Before we address the German articles, let’s remind ourselves of what a noun is and how an English noun differs from a German one.
Nouns are words which name things, places, ideas, processes or living creatures, and in German they’re always written with a capital letter. As in English, German nouns are often preceded by the definite (the) or indefinite article (a/an) or another determiner (e.g. some/any), as well as an adjective or two. When you place these three things together, you create what we grammarians call a noun phrase:
|German Noun Phrase||English Noun Phrase|
|der lustige Lehrer||the funny teacher|
German nouns can be masculine, feminine or neuter, and this gender affects the form of the articles (and the adjectives) we use. Let’s look at the articles:
Feminine: die Frau (the woman)
Masculine: der Mann (the man)
Neuter: das Kind (the child)
German learners (and many native German speakers) often report that there’s no rhyme or reason behind their uses, and that the gender of nouns simply has to be learned by heart. This is only partly true: there are plenty of noun endings which always collocate with certain articles. For example, any noun ending in -ung, -schaft, -keit or -heit will always be feminine, so it’ll go with the article die. In fact, just that one little observation enables you to cover a huge range of nouns — Dankbarkeit (Gratitude), Wichtigkeit (Importance), Freundschaft (Friendship), Bedeutung (Meaning), Entscheidung (Decision) — You don’t even need to know the meaning of the word to know that they’re all feminine! Magic, eh! So let’s take a look at a few more rules for der, die and das. Sit back, relax, peruse and absorb the tables below.

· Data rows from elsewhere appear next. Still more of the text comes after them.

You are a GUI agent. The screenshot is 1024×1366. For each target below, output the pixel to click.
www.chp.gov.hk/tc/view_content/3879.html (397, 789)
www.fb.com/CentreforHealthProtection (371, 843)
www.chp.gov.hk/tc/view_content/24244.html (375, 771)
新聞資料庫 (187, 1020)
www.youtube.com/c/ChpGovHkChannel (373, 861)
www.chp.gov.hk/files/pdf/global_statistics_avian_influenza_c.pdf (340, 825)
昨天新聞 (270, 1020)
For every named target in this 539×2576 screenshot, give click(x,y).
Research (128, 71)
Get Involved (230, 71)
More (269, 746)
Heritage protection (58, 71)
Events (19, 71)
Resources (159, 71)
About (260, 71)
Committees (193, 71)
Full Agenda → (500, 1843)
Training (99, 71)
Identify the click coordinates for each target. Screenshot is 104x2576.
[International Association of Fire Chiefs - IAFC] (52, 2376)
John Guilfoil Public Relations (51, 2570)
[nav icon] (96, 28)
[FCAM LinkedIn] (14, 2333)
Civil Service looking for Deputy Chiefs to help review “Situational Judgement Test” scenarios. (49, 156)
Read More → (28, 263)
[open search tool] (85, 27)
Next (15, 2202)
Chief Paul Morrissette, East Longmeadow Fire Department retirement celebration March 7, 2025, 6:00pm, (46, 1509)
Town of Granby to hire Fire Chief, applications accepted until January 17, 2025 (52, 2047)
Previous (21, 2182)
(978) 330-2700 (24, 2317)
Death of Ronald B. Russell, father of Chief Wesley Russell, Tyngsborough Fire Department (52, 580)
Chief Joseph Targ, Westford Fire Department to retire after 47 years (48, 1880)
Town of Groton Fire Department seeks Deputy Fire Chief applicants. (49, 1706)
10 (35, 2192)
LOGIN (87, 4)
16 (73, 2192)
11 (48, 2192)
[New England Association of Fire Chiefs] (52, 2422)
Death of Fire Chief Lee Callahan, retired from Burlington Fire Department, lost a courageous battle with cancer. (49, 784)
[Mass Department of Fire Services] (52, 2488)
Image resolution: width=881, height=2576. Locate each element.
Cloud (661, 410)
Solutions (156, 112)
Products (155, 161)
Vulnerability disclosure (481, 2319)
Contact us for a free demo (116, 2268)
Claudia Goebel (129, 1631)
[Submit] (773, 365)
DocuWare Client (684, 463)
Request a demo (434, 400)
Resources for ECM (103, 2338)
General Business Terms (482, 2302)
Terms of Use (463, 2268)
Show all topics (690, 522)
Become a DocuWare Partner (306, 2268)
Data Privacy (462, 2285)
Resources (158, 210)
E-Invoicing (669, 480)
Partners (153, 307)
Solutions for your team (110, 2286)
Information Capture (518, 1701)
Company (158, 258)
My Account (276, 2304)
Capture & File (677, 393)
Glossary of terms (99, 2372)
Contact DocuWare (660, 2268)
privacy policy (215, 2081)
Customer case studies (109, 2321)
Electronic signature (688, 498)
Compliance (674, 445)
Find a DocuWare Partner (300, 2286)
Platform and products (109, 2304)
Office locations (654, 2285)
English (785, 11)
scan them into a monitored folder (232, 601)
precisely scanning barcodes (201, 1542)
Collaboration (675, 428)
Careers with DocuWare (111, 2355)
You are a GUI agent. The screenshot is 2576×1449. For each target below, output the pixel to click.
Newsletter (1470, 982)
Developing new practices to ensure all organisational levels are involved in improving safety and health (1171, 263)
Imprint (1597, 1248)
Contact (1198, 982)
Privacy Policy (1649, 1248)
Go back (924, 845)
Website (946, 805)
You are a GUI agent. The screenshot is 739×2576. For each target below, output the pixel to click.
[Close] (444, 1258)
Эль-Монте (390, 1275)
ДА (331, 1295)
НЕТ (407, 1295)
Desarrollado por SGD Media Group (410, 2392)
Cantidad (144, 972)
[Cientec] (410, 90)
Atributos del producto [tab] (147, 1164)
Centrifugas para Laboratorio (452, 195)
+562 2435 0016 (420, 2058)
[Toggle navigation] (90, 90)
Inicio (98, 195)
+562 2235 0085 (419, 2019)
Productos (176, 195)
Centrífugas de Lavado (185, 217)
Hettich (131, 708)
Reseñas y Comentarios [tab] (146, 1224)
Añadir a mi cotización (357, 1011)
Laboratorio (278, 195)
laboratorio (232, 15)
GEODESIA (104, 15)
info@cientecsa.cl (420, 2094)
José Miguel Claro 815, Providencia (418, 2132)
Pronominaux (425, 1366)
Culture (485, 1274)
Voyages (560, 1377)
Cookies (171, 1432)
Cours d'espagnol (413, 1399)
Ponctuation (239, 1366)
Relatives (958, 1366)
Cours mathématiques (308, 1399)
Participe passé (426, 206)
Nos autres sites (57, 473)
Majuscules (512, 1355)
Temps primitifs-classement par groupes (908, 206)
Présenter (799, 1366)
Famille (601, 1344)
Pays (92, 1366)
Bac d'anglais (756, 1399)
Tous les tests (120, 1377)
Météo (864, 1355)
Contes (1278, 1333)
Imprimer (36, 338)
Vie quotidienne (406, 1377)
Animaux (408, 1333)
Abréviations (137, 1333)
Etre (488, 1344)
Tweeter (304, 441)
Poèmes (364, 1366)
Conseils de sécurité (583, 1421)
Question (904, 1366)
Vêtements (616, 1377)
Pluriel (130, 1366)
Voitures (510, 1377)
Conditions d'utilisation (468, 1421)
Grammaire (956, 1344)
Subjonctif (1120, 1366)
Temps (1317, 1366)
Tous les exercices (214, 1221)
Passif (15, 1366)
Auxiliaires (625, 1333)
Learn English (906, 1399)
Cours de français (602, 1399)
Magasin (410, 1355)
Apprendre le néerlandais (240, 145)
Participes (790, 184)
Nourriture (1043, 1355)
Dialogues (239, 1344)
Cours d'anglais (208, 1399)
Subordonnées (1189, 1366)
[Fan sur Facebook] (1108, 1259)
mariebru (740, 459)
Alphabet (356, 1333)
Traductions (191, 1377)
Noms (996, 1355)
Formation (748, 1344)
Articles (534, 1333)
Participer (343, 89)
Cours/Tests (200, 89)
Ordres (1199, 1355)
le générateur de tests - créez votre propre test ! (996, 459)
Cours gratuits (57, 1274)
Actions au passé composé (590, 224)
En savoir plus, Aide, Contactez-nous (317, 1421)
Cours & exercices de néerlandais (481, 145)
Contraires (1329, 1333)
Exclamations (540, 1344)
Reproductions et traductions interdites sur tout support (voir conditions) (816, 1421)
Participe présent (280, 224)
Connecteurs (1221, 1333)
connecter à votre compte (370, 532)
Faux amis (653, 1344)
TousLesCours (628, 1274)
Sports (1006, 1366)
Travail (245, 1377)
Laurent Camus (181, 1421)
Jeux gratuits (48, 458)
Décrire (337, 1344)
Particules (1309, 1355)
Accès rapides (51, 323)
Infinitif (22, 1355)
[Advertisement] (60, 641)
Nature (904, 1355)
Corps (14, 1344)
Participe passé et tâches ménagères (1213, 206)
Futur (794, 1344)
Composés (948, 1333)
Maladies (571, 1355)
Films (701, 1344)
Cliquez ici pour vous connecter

|– ung||die Entscheidung (the decision)|
|– tät||die Universität (the university)|
|– tion / – sion||die Explosion (the explosion)|
|– schaft||die Gesellschaft (the society)|
|– keit/ – heit||die Schönheit (the beauty)|
|– ie||die Geographie (the geography)|
|– enz / – anz||die Toleranz (the tolerance)|
|– ei||die Schlägerei (the fight)|
|– ur||die Natur (the nature)|
|– in||die Boxerin (the [female] boxer)|
The large majority of nouns which end in -e are feminine, so die Lampe (the lamp), die Rede (the speech), and die Bühne (the stage).
|– ant||der Konsonant (the consonant)|
|– ast||der Gast (the guest)|
|– ich||der Teppich (the carpet)|
|– ismus||der Marximus (the Marxism)|
|– ling||der Häftling (the prisoner)|
|– us||der Rhytmus (the rhythm)|
The majority of singular nouns ending in -er are masculine, so der Sommer (the summer), der Lehrer (the [male] teacher), der Angeber (the show-off), der Besitzer (the [male] owner), der Amerikaner (the [male] American) or der Bestatter (the [male] undertaker).
|– chen||das Häuschen (the little house)|
|– lein||das Büchlein (the booklet/little book)|
|– um||das Wachstum (the growth)|
The large majority of nouns beginning with Ge- are neuter, so das Gesetz (the law), das Gespräch (the conversation) or das Gebäude (the building) — BUT die Geschichte (probably the most common of the anomalous Ge- nouns) bucks the trend by taking the feminine form. We recommend you pay particular attention to the feminine noun endings, as these crop up very frequently. You should also ensure you internalize the gender of every new noun you learn — don’t just learn Lehrer, learn the word with it’s definite article: der Lehrer. This way you’ll begin to naturally couple articles with nouns, and this will facilitate your use of the German cases (the next little grammatical hurdle in the German language).